French tax authorities have made a billion-euro ($ 1.3 billion) claim against Google to pressure the US Internet giant to compromise in a dispute over compensation to media websites, a French newspaper reported.
The weekly Canard Enchaine said in its edition to hit newstands today that the tax claim concerns the transfer prices set between Google’s Irish holding company and the French unit for four tax years, without disclosing its sources.
French tax authorities told AFP they do not comment on specific cases due to taxpayer privacy. Google did not immediately respond to a request for comment.
The weekly said the tax claim was brought up during Monday’s meeting between President Francois Hollande and Google Chief Eric Schmidt, and that it was a bargaining chip in the dispute with French media.
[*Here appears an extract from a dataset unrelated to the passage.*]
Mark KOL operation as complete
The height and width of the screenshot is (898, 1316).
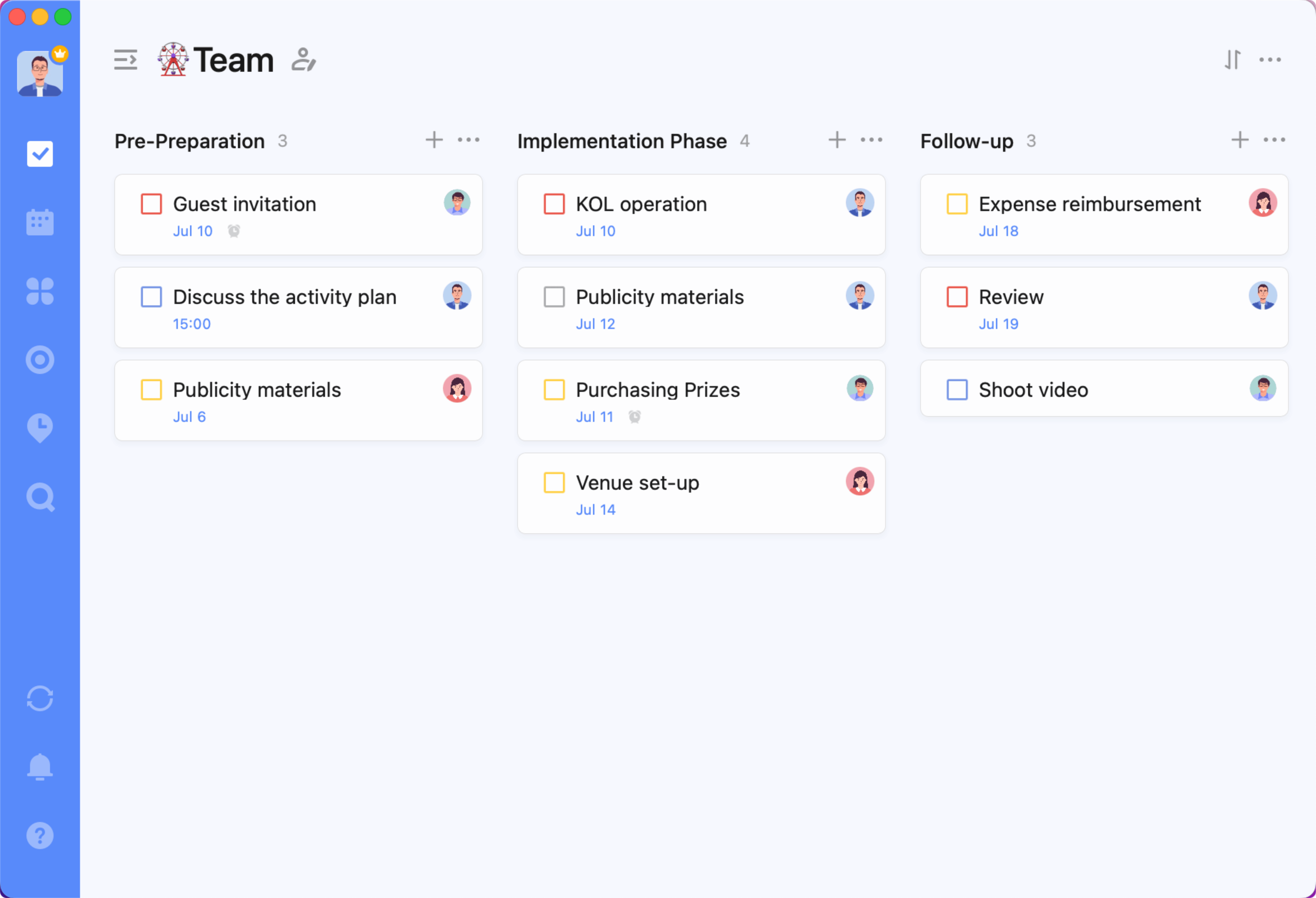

Hollande said the French Government would adopt a law if necessary to settle a dispute with French media websites, which want the search engine to hand over a percentage of the advertising revenue it earns from directing users to their content.
“If the negotiations between Google and the media publishers don’t result in a deal by the end of the year, Google already knows what awaits it from a tax point of view: one billion,” said the Weekly.
“Otherwise, there will no doubt be room to negotiate”.
In March, a source told AFP that French authorities had made a tax claim against Google.
The weekly L’Express reported the tax authorities were looking whether Google had correctly paid Company and sales tax between 2008 and 2010.
Google uses a number of measures to reduce the amount of tax it pays in France by funnelling most revenue through a Bermuda-registered holding and then reporting it in Ireland.
According to estimates Google generated between 1.25 billion and 1.4 billion euros in revenue in France last year, primarily due to Internet advertising. It paid only a little more than 5 million euros in tax, primarily due to the corporate tax.